==== Source document ====

I don’t think that posting pictures of an undercover officer, along with pictures of his car, pictures of his house, and a google map with directions is really covered as protected speech.

Do you honestly think that this couldn’t be dangerous for the officer and his family? I agree that people can post criticisms and complain about police all day. This is a completely different case. Don’t let your anti-police bias cloud your common sense in this case.

Anonymous
Anonymous

JohnnyLaw-

Those were all things in public view and publicly accessible. She’s not the threat to the officers and their families; those cops being so bad at being “undercover” is the threat.

You don’t seem to have any problem using these resources yourself.

http://law-chronicles.blogspot.com/2009/08/thank-you-google.html

Anonymous
Anonymous

You don’t seem to understand the difference in researching public records for an investigation compared to taking pictures of cops homes and posting them online. Can you imagine the outrage if I did that with one of my suspects? I think you would probably be one of the ones screaming the loudest. Of course if it happens to a cop it is okay.

==== The data ====

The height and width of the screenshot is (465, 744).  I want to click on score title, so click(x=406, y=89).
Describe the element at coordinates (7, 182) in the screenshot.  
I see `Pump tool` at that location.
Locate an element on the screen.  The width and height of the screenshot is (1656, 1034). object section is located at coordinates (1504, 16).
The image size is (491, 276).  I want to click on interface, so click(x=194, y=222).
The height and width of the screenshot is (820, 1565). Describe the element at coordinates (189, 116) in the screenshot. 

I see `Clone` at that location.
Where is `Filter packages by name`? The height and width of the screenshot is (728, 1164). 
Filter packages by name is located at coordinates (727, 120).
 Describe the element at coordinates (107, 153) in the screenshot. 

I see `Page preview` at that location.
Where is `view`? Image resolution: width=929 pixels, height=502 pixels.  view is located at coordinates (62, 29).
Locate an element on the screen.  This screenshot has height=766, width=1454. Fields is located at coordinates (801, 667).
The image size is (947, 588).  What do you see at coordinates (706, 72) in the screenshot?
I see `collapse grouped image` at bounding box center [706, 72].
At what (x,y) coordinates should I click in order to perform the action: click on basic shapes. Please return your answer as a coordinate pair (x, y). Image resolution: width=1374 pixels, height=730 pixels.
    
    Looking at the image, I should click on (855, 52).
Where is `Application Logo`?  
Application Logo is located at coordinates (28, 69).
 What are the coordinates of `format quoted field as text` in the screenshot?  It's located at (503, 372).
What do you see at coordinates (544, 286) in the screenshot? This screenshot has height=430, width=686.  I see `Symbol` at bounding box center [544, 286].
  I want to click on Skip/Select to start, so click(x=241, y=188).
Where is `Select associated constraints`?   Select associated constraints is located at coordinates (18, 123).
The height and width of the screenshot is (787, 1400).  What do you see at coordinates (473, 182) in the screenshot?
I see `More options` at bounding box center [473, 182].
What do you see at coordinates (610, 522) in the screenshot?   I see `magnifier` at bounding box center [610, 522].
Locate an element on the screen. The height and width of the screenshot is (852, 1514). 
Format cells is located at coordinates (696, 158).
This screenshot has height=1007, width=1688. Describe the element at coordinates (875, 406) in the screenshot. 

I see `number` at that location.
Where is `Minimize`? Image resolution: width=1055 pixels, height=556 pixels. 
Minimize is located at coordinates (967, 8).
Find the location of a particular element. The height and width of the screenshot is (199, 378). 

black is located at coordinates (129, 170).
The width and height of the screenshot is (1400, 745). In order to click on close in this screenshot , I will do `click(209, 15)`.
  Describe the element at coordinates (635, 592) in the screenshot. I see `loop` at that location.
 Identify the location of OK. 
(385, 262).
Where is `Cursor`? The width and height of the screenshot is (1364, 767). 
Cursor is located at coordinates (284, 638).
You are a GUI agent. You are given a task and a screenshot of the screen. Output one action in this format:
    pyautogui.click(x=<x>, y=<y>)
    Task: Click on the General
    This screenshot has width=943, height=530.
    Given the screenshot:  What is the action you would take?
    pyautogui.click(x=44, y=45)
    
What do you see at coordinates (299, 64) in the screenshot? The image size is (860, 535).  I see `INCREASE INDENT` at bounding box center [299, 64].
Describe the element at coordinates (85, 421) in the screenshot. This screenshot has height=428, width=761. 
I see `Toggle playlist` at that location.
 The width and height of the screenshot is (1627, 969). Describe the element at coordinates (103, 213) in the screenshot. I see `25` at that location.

====

→ Work instructions:
[A] For each statement, say whether it agrees with the comment thread. Answer yes or no, and quote the words that decide it.
(i) The first commenter accepts that people may criticize police.
(ii) The reply addressed to JohnnyLaw says the posted items were hidden from public view.
(iii) The last commenter treats researching public records and posting pictures of cops' homes as the same thing.
[B] Answer these questions from the comment thread:
(i) Besides pictures of the officer, his car and his house, what else was posted?
(ii) In the reply to JohnnyLaw, what is named as the threat?
(iii) In the last comment, what does the writer ask the reader to imagine?
[C] Quote the comment thread word for word, starting at "I don’t think" and ending at "is the threat.".

→ Expected results:
[A]
(i) Yes: "I agree that people can post criticisms and complain about police all day."
(ii) No: "Those were all things in public view and publicly accessible."
(iii) No: "You don’t seem to understand the difference in researching public records for an investigation compared to taking pictures of cops homes and posting them online."

[B]
(i) A google map with directions.
(ii) Those cops being so bad at being “undercover.”
(iii) The outrage if the writer did that with one of the writer's suspects.

[C]
I don’t think that posting pictures of an undercover officer, along with pictures of his car, pictures of his house, and a google map with directions is really covered as protected speech.

Do you honestly think that this couldn’t be dangerous for the officer and his family? I agree that people can post criticisms and complain about police all day. This is a completely different case. Don’t let your anti-police bias cloud your common sense in this case.

Anonymous
Anonymous

JohnnyLaw-

Those were all things in public view and publicly accessible. She’s not the threat to the officers and their families; those cops being so bad at being “undercover” is the threat.